START Quoted passage

This morning I received an email from my husband. A member of his immediate team at work had stayed home sick. His colleague had a fever, sore throat, and was coughing. Were we concerned? Should we take precautions? As the parents of a medically fragile adult son these are conversations we’re having almost daily now that COVID-19 seems to have arrived in Canada.
The above picture is of my son. It was taken in December. At the time he was in the ICU of our local hospital where he remained on a ventilator for ten days following a nasty bout with the common cold. My son is one of those people for whom COVID-19 poses a very serious risk.
My son lives with significant disabilities. He is medically complex. This means that as his parents, my husband and I are watching the COVID-19 news with increasing concern, at times alarm. We’re both struggling to find a healthy ‘place’ between being reasonable, and spiralling into full-blown panic. How do we protect our son knowing that experts are predicting that the virus will eventually arrive to our community?
If you had asked me a week ago if I was concerned I would have probably said I was no more concerned than I normally am during the cold and flu season. Every winter our household is particularly attentive to hand washing. We stay home if we’re sick. We keep Matthew home if he looks slightly “off”. We are cautious, but not paranoid. This is normal for us.

END Quoted passage
START Extracted information

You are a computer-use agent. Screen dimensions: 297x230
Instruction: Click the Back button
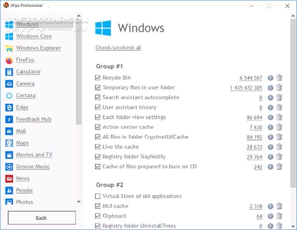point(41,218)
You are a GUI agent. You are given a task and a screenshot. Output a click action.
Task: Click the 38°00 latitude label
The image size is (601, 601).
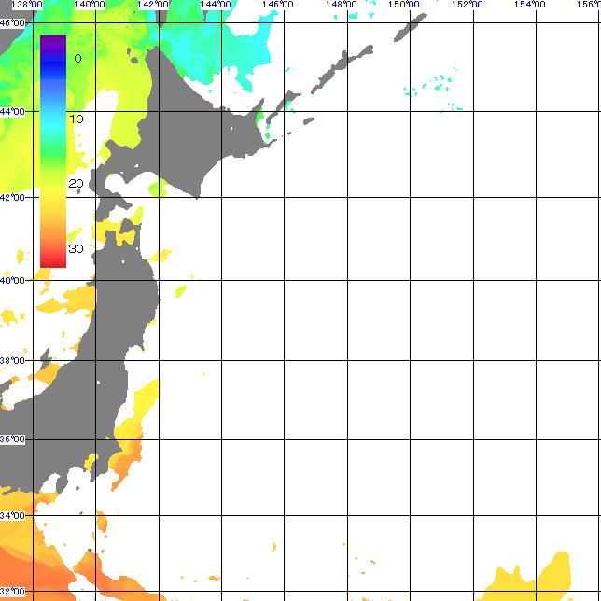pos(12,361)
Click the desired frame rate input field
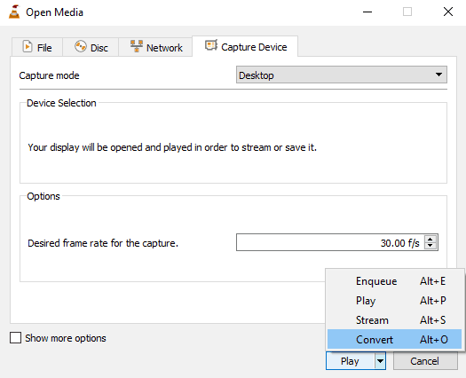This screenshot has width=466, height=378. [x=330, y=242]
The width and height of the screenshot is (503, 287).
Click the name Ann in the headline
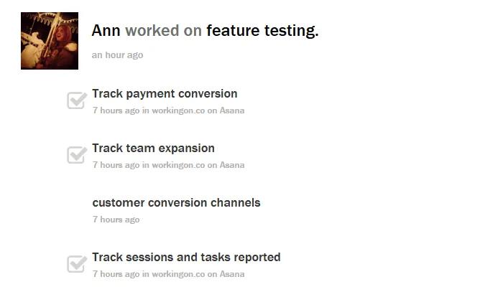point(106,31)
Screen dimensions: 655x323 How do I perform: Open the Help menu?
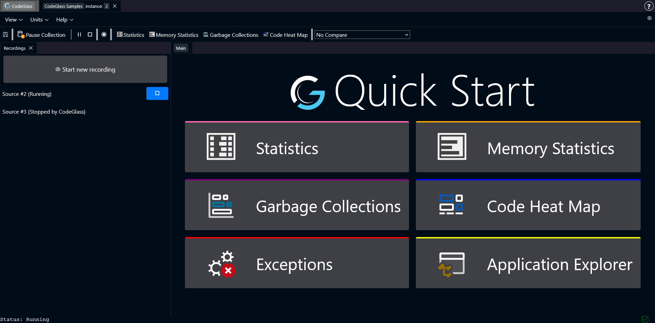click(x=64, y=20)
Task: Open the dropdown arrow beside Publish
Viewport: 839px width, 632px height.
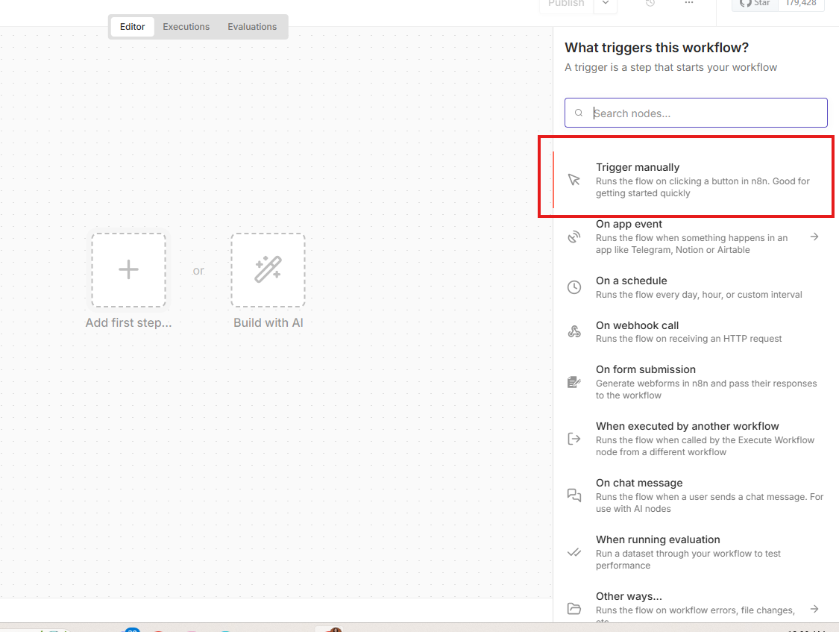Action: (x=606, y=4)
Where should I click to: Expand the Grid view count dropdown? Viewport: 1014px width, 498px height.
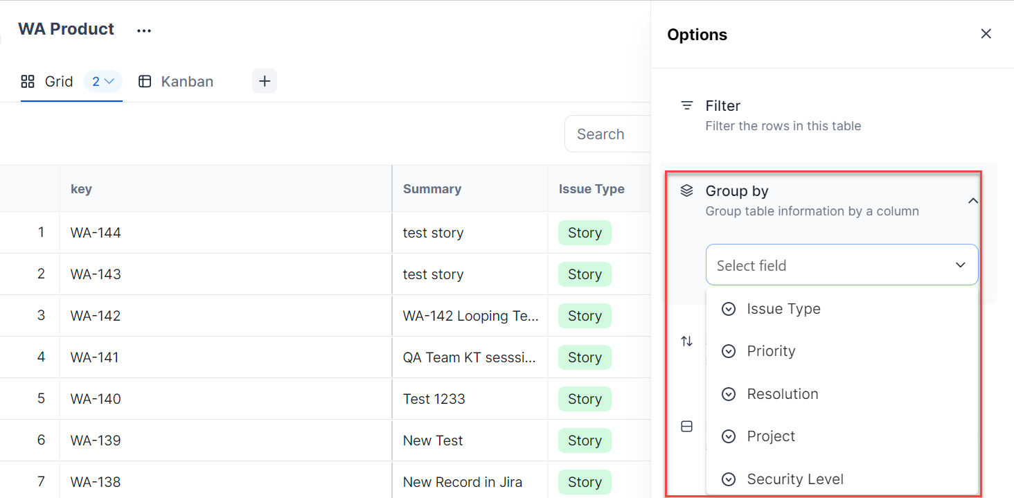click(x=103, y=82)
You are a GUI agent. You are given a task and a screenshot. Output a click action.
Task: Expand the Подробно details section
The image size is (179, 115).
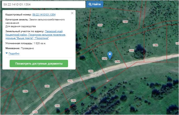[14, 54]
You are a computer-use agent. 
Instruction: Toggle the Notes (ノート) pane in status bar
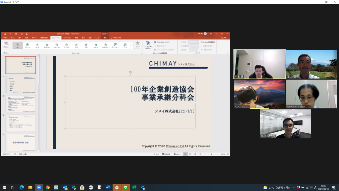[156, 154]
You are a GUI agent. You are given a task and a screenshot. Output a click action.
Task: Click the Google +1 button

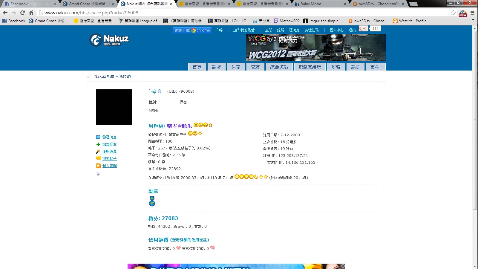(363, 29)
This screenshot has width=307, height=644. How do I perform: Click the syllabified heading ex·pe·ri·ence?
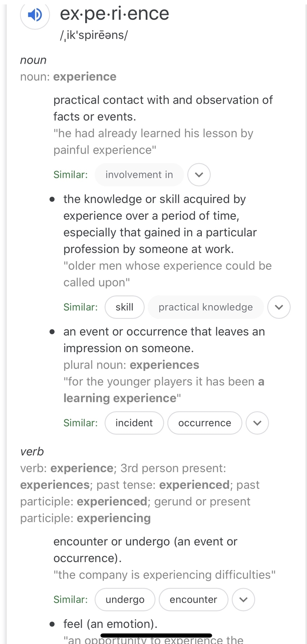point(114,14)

END Extracted information
START Extracted information

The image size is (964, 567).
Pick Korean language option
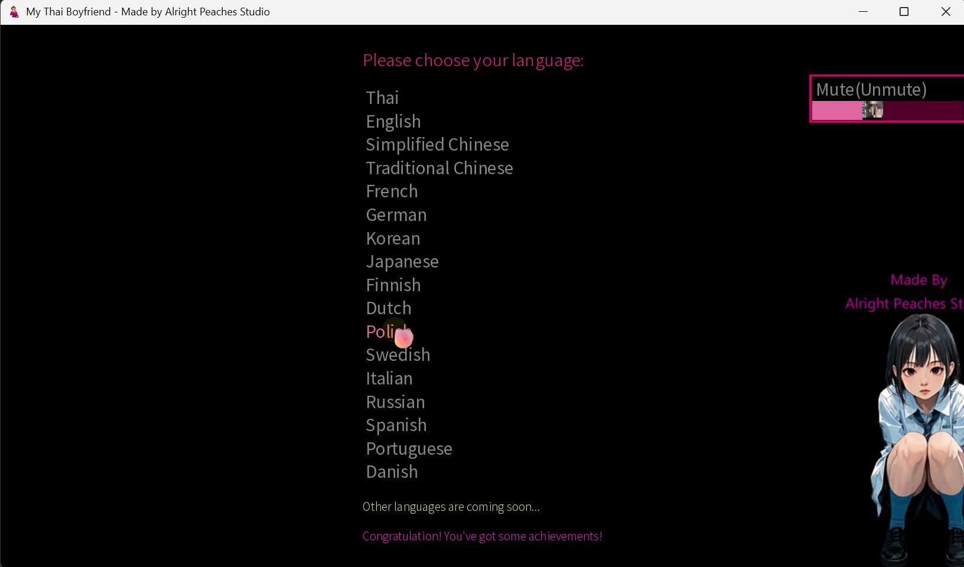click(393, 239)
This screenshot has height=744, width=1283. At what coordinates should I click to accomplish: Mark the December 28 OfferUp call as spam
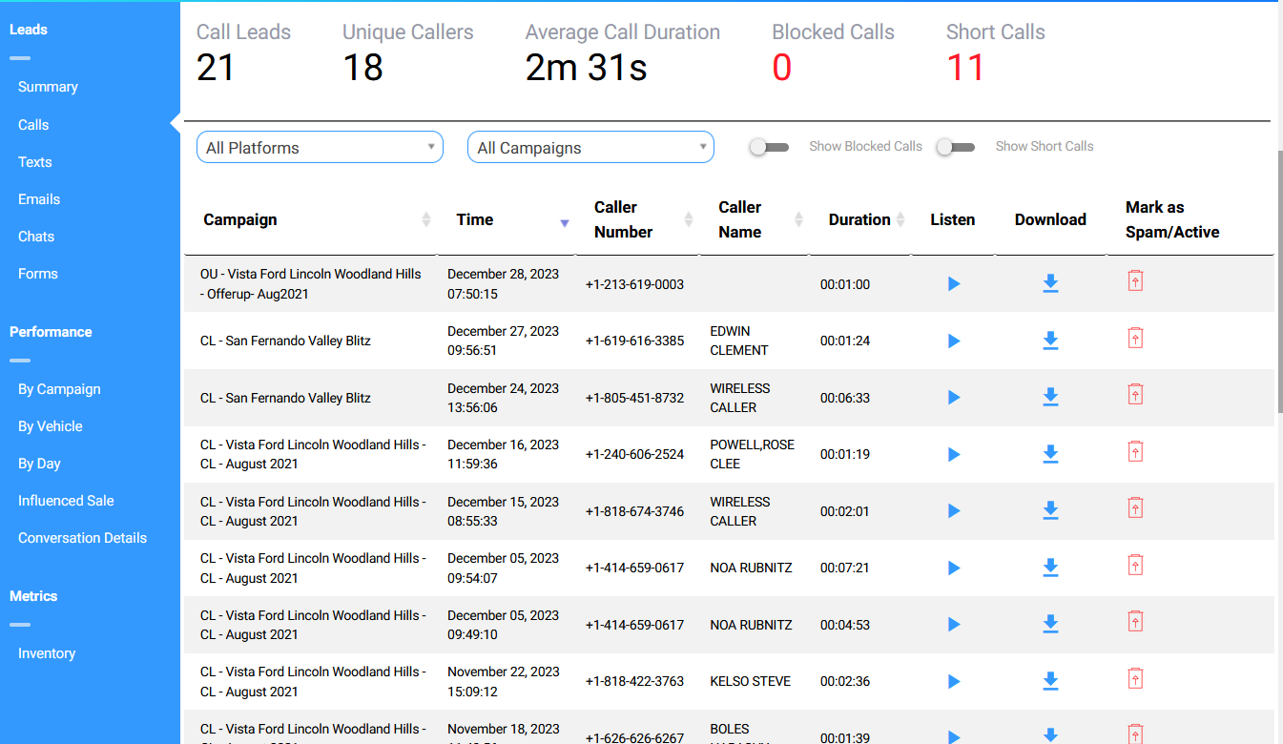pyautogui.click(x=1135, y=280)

END Extracted information

• Brief 1
Name every symptom that the passage about COVID-19 and a medically fragile son gives for the husband's sick colleague.
• Brief 2
Retype the passage about COVID-19 and a medically fragile son between "The above picture" and "very serious risk.", inclusive.

• Your solution 1
Fever, sore throat, coughing

• Your solution 2
The above picture is of my son. It was taken in December. At the time he was in the ICU of our local hospital where he remained on a ventilator for ten days following a nasty bout with the common cold. My son is one of those people for whom COVID-19 poses a very serious risk.